Their name-game depends crucially on making the outcome of a search dichotomous — absolute success (performance of 1) or absolute failure (performance of 0). Then the expected performance of a search is also its probability of success. There is a probability $p$ that blind search solves the problem, and a probability $p_s > p$ that search $s$ solves the problem, and the ratio $p_s / p$ is naturally interpreted as performance gain. But to exhibit the “added information” (information gain), Marks and Dembski do a gratuitous logarithmic transformation of the performance gain, $$I_+ = \log \frac{p_s}{p} = \log p_s - \log p = -\!\log p + \log p_s,$$ and call the result active information. (The last step is silly, of course. Evidently it makes things look more “Shannon information-ish.”) To emphasize, they convert performance into “information” by sticking to a special case in which expected performance is a probability.

Here's a simple (in)sanity check. Suppose that I have a “pet” algorithm that I run on all problems that come my way. Obviously, there's no sense in which I add problem-specific information. But Marks and Dembski cherry-pick the cases in which my algorithm outperforms blind search, and, because active information is by definition the degree to which an algorithm outperforms blind search, declare that something really did add information to the algorithm.

Now, a point I'll treat only briefly is that Marks and Dembski claim that the cases in which my pet algorithm greatly outperforms blind search are exceedingly rare. The fact is that they do not know the distribution of problems arising in the real world, and have no way of saying how rare or common extreme performance is for simple algorithms.

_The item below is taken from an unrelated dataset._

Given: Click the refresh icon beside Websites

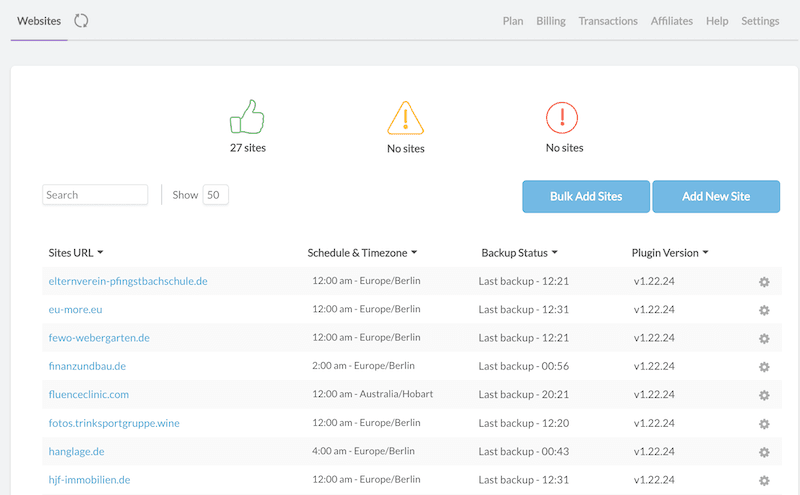Looking at the screenshot, I should (81, 21).
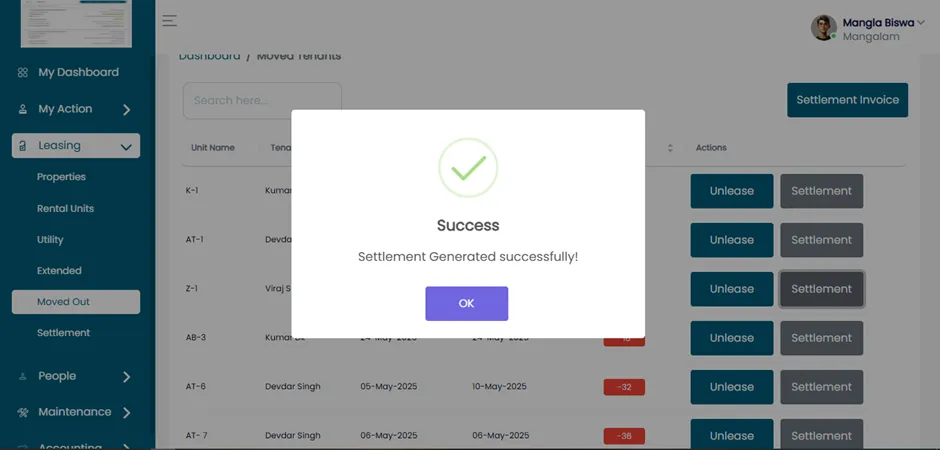The width and height of the screenshot is (940, 450).
Task: Open the My Dashboard grid icon
Action: tap(23, 73)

In the case of computational search, we know for sure that the distribution of problems diverges fabulously from the uniform. Yet Marks and Dembski carry on about “Bernoulli's Principle of Insufficient Reason and Conservation of Information in Computer Search,” doing their damnedest to fob off subjective assignment of uniform probability as objective chance.

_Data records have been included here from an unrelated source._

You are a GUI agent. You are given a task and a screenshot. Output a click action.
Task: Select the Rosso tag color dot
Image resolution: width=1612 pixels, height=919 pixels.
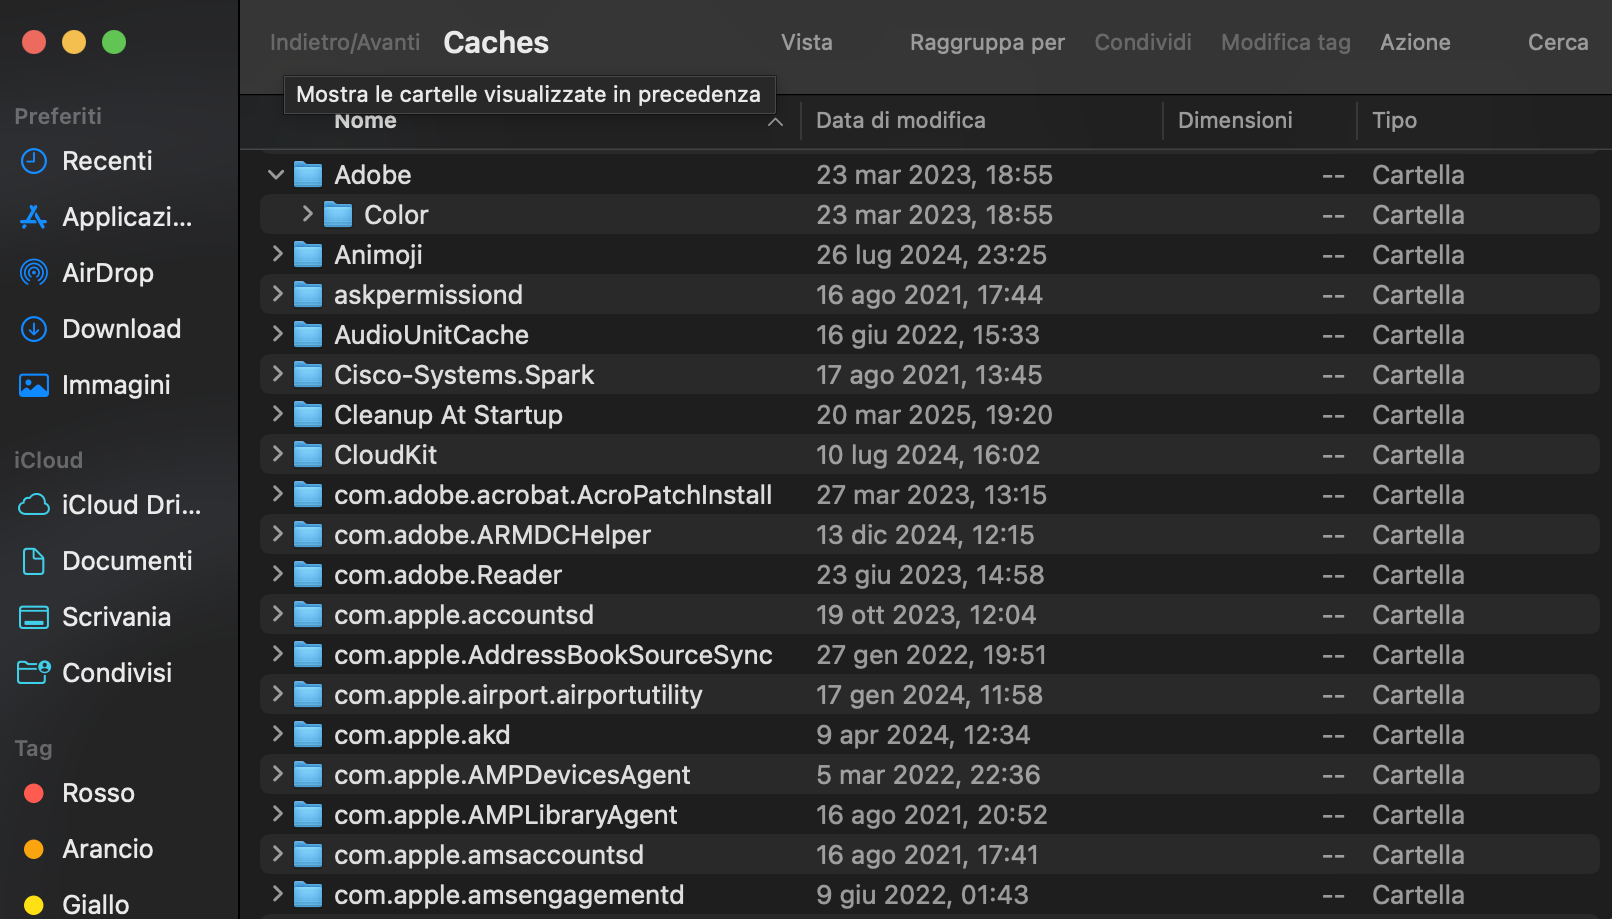[33, 793]
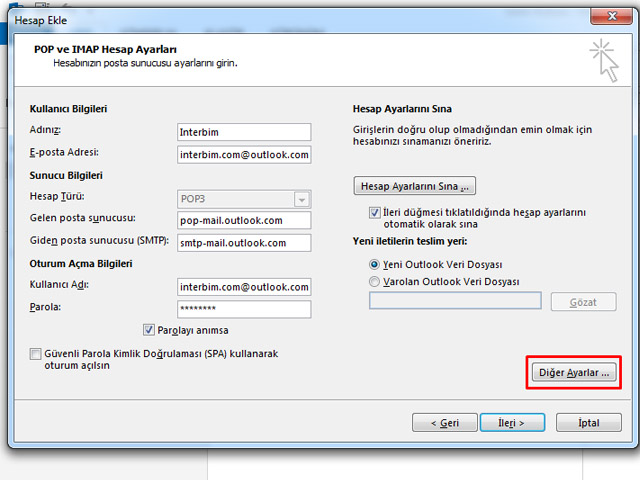Select Varolan Outlook Veri Dosyası option

375,282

A bit of irony for dessert [35:50]:

Question: Are you getting any kind of response from the other side? Are they saying this is kind of interesting, or are they kind of putting stoppers in their ears? What's going on?

Answer: It's more of the stoppers in the ears thus far. We have a few responses on blogs, which are unpleasant, and typically personal attacks, so those are to be ignored. We're waiting for, actually, something substantive in response.


  1. Tom:

    I think you've misunderstood Wolpert and Macready's quote. The first sentence of the quote, if turned around, would say that there is a "formal assurance" that the practitioner can have if they have knowledge of a structure and use that knowledge in selecting an algorithm.

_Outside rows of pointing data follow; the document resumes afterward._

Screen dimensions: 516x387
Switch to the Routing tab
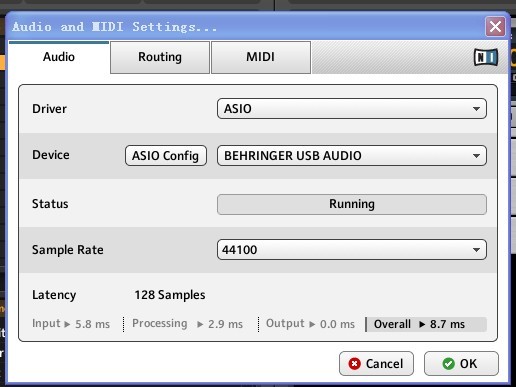(160, 57)
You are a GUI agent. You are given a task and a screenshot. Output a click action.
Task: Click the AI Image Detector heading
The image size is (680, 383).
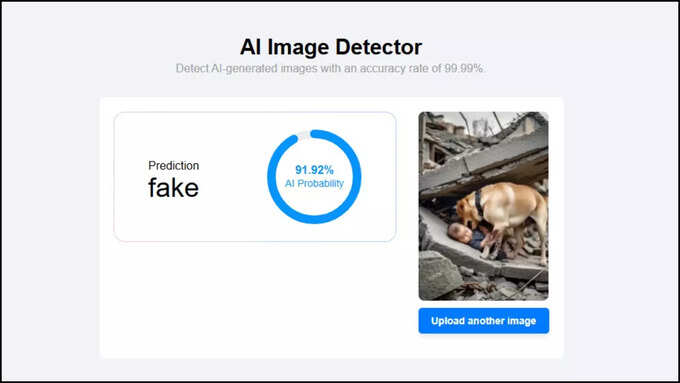[x=331, y=47]
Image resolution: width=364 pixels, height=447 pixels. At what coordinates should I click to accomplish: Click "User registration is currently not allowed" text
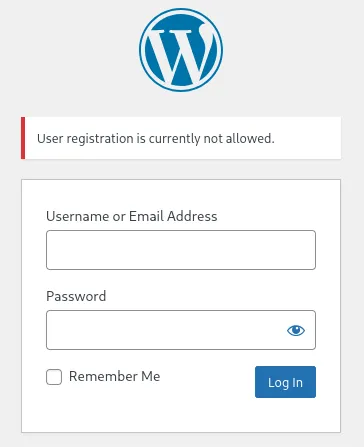pyautogui.click(x=156, y=138)
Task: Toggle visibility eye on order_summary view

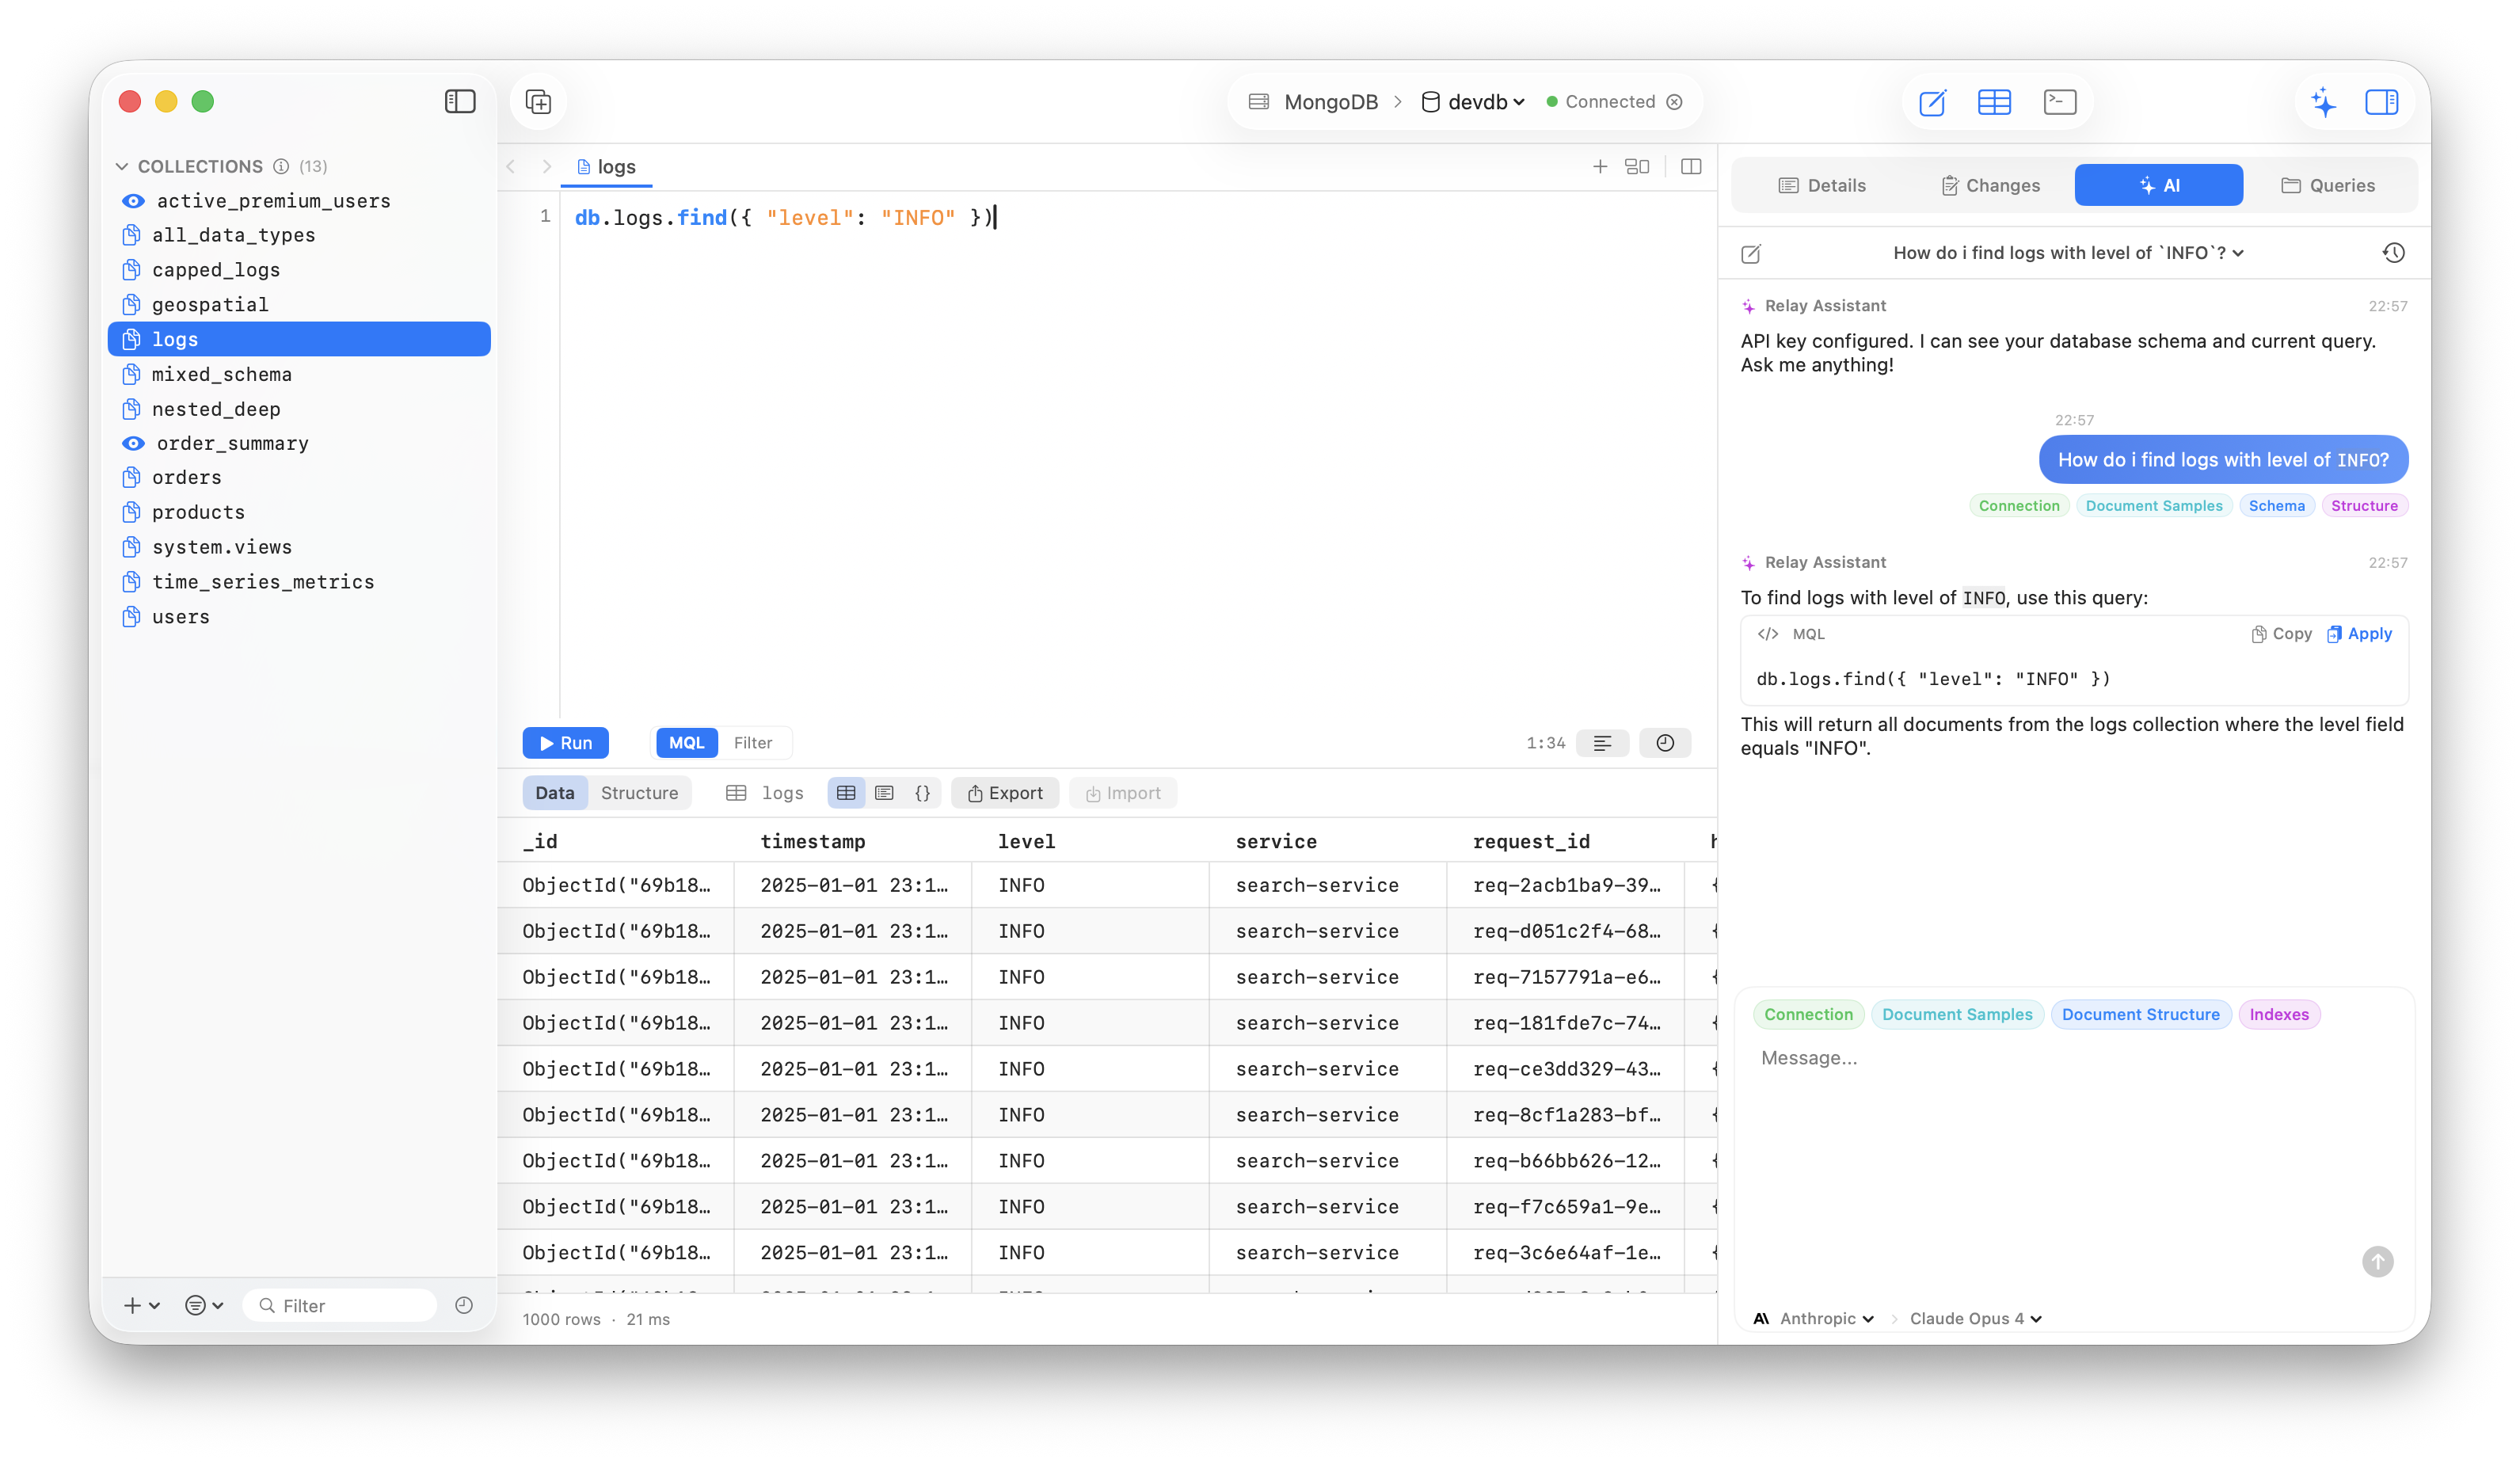Action: (133, 443)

    How am I making a mistake?

    1. You haven't stated a contradiction. Your mistake is to think that you have.

      The performance of an algorithm on a problem is an objective fact. It depends only on the algorithm and the problem. The correctness of these statements is obvious. You must contradict them to claim that the performance of the algorithm on the problem depends on an extrinsic entity.

      The passage from Wolpert and Macready addresses what the practitioner can prove about the performance of an algorithm on a problem. Again, the practitioner is irrelevant to the objective fact of the algorithm's performance on the problem.

    2. Tom, we'll likely continue to disagree, but it seems to me that W&M are saying that "if" the practitioner chooses an algorithm based on their knowledge of the structure of what is being searched, and using their knowledge of how an algorithm operates, then they would have "formal assurance" that the algorithm would outperform a blind search. In the case of incredibly large searches, this "knowledge" is never present, and hence, no one can outperform a blind search.

      In the case of a blind search of stupendously large spaces, the practitioner would have to demonstrate that he/she had this knowledge. Isn't this what you're saying? IOW, the "practitioner is irrelevant to the objective fact of the algorithm" unless they can prove having knowledge of both the type of space being explored, and how best to explore it.